House Majority Leader Kevin McCarthy dodged questions about presidential candidates during a sit-down with reporters Monday, but he did offer his thoughts on what the results of the Iowa caucuses will mean: Not much.
"It means it's not over yet," the California Republican said when asked what it will mean if Donald Trump or Ted Cruz wins the Iowa caucuses Monday night. "I think New Hampshire and the others probably matter more for who the Republican nominee is than Iowa." The field will likely narrow after Iowa and become more competitive as other states weigh in, McCarthy added. He declined to speculate about whether Trump or Cruz, if either were to emerge as the eventual GOP nominee, would cause House Republicans to lose seats.
"I trust the American people," McCarthy said. "I think they'll get it right. We'll see as the campaign goes."
There were only two instances during the half-hour discussion when McCarthy mentioned candidates by name.

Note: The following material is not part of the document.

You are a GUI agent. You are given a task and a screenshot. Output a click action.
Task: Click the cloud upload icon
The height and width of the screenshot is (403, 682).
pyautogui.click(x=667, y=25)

The first was in response to a question about whether Trump is a conservative; McCarthy said that yes, based on Trump's actions in the business world and his identifying as a Republican, he would consider him a conservative.
Later McCarthy pointed out that Democratic presidential candidate Bernard Sanders took his honeymoon in the Soviet Union.
On the GOP presidential field, McCarthy said candidates will emerge stronger after campaigning in Iowa and New Hampshire, where the small populations force the candidates to engage more with voters. Still, he noted there's there's a long way to go before a nominee is named.
“This is a very difficult political climate year, and no one can predetermine who will come out," McCarthy said. "No one can predetermine whether someone helps or someone hurts. I think the best thing to do is run on ideas. That’s what we’re going to do in the House."
The House has outlined a five-point agenda for 2016 that will focus on addressing national security, restoring economic growth, rethinking healthcare, overhauling poverty programs and restoring the constitution. McCarthy said House leaders this week will be announcing more about the committee-led task forces that will be crafting that specific ideas that will populate that agenda.
The hope, leaders have said, is that the eventual GOP presidential nominee will join House Republicans and support that agenda.
"I think at the end of the day whoever the nominee is, they're going to want to be a part of the House agenda," McCarthy said, adding that it's not about pride of ownership. "It doesn’t matter who got the credit as long as we solve the problem."